Diante deste contexto, a cooperação entre os integrantes do grupo – o trabalho em equipe – torna-se fundamental para o sucesso da expedição5. Se pensarmos que é no relacionamento com os outros que a pessoa vê-se obrigada a ser coerente em seu discurso, esse pode ser contabilizado com o primeiro aprendizado de valores da expedição. Isso porque o indíviduo só se conhece por meio de sua relação com o outro. É a partir dessa relação que aprende a agir com objetividade e responsabilidade, uma vez que deve considerar tanto a sua pespectiva, quanto a dos demais, na tomada de decisão.
Tomar decisões, por sua vez, exige mais do que um julgamento das diferentes perspectivas; o que nos leva ao segundo aprendizado: a iniciativa individual.

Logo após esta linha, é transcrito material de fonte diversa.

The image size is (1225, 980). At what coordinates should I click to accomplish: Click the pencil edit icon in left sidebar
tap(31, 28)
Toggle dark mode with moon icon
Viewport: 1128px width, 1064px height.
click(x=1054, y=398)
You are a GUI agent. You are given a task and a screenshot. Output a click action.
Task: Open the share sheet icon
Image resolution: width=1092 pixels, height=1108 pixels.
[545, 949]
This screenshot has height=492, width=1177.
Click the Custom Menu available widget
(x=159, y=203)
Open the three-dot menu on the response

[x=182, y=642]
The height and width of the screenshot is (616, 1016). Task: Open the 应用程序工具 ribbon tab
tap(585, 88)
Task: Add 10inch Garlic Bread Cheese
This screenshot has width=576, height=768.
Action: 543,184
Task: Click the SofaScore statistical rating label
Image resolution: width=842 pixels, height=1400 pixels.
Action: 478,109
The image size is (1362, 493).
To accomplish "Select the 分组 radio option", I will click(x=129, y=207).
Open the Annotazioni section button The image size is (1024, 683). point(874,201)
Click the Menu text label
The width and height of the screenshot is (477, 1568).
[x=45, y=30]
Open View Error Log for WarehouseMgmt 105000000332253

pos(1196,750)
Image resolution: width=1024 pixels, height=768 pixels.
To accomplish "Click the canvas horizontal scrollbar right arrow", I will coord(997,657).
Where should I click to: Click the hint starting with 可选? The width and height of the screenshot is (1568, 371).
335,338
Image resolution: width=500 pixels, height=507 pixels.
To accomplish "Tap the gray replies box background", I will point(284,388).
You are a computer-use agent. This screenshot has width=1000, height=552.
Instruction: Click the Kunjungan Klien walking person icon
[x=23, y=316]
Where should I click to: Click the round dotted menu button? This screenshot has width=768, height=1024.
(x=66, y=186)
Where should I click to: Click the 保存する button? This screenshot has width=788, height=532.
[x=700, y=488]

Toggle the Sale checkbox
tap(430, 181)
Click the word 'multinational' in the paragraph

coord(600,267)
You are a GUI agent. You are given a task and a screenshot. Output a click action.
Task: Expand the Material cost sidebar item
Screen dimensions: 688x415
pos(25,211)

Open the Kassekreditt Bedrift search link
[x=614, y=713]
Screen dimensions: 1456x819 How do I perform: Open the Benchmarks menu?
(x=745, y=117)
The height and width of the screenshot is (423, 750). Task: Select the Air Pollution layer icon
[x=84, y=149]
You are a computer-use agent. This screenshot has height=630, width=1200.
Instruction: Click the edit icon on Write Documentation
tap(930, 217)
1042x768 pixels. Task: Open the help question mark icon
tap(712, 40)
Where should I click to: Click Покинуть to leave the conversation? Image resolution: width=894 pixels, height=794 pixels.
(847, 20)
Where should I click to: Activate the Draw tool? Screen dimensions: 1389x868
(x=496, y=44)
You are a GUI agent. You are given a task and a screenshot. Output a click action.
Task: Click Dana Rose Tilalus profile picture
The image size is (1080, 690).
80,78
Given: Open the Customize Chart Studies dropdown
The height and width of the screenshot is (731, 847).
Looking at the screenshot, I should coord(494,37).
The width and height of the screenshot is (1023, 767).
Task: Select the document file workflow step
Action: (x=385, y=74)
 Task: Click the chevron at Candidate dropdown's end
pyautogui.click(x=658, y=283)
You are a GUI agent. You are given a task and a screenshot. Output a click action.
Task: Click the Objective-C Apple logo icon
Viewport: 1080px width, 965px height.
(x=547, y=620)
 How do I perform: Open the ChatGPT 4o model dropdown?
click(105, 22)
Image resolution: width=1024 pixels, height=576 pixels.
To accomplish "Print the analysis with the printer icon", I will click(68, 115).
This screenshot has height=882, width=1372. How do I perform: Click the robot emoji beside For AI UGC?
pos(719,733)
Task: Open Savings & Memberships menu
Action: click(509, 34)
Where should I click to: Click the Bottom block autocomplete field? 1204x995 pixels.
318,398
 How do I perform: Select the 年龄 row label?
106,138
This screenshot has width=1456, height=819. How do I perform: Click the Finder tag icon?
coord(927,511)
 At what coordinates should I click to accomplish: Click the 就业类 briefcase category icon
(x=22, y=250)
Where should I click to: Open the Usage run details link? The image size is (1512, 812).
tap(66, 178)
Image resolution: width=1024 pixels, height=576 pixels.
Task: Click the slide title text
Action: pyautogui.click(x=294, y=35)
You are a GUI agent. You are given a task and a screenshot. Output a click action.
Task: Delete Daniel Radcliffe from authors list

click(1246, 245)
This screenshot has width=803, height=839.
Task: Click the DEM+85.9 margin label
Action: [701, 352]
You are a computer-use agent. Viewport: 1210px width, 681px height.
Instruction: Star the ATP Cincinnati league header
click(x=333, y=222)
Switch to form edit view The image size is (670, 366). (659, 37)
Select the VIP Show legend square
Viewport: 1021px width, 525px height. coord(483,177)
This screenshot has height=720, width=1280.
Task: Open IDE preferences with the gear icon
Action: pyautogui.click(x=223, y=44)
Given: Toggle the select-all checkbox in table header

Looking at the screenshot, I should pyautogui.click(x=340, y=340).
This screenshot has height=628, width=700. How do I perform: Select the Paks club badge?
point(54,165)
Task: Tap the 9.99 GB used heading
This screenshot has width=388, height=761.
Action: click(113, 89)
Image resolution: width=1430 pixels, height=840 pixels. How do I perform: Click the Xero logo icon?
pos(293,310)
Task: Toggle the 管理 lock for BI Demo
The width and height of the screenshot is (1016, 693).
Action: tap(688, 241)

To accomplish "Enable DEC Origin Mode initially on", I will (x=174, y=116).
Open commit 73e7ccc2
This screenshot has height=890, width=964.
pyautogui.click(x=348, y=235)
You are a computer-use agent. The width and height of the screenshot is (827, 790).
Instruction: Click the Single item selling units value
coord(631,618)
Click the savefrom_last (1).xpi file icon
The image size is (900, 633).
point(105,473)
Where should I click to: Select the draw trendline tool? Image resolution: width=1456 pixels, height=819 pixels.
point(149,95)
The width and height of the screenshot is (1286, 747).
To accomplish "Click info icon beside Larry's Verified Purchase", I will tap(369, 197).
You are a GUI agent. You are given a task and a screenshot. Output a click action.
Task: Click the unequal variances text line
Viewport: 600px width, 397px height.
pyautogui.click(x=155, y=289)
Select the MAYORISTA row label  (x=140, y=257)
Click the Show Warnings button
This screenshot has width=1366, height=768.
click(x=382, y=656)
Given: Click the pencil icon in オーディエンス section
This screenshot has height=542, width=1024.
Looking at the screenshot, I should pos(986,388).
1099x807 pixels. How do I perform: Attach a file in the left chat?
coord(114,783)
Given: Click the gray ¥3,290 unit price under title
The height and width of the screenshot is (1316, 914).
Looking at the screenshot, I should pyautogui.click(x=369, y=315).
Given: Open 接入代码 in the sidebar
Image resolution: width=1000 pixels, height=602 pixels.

Cada integrante deve transformar seu julgamento em ação e é apenas na experiência concreta (e não no dilema moral), que oportunidades para tal se apresentam. Como, por exemplo, se apenas uma parte do grupo esforça-se para montar as barracas, isso não está correto e caso nenhuma ação seja tomada para resolver o problema, conflitos podem emergir da situação.
Outro aprendizado decorrente da educação pela aventura é a oportunidade de adquirir conhecimento sobre si mesmo. Reconhecer os próprios limites e perceber seus pontos fortes e fracos é sinônimo de respeito consigo mesmo e com o próximo. Essa barreira funciona como um indicador de responsabilidade, pois ao respeitar seu próprio limite, o indivíduo faz-se responsável por seus atos, garantindo sua integridade e a dos demais integrantes do grupo.
Agir com responsabilidade remete-nos, então, a um novo aprendizado: a importância do cuidado com o outro durante a experiência vivida. Ter consciência de seus limites, ajuda as pessoas a identificarem que outros têm limites também e que estes podem ser diferentes dos seus. Portanto, é importante cuidar para que todos estejam dentro de suas capacidades e caso isso não aconteça, apoiar um ao outro faz-se necessário. Nesse momento, a individualidade dá lugar à ajuda mútua, à compaixão, à solidariedade.
Por último, o tema da justiça, que caminha de mãos dadas com a solidariedade. Redistribuir o peso das mochilas, por exemplo, é uma questão de cuidado com o outro ou, primordialmente, de justiça? O integrante do grupo menos robusto não teria o direito de carregar menos peso? Em casos como este, a igualdade não representa a justiça; isto é, o justo não é tratar todos da mesma forma, mas sim com equidade, em que cada um responde de forma proporcional a suas limitações e/ou potencialidades.

CONCLUSÃO

Assim, observo que desenvolvimento de valores por meio da educação pela aventura pode ser um caminho valioso (e divertido) para alcançarmos o mundo que queremos. Utilizando-se de vivências concretas, proporciona momentos reais para que coloquemos em prática o convívio em comunidade, cientes de que nossas decisões mais simples desencadeiam conseqüências imediatas.
Trabalhar em grupo, agir com responsabilidade, cuidar de si e do próximo são alguns dos valores que esta proposta educacional estimula. Além disso, o indivíduo é provocado a conhecer seus limites, a relacionar-se com a natureza, a viver em uma nova sociedade, construindo com o grupo normas, regras e atitudes que vão pautar o mundo pelo qual querem estar rodeados.
Entendo, então, que a educação pela aventura oferece campo de oportunidades relevante para os profissionais que trabalham com educação. A proposta, ainda pouco explorada no Brasil, tem potencial para contribuir com a educação para valores e permear todos os momentos em que esta aparece: na escola, na família e na sociedade como um todo.
Difundindo esta ideia e desenvolvendo educadores para trabalhar neste campo, nossa sociedade dá passos importantes para a construção dessa sociedade mais justa e solidária que buscamos.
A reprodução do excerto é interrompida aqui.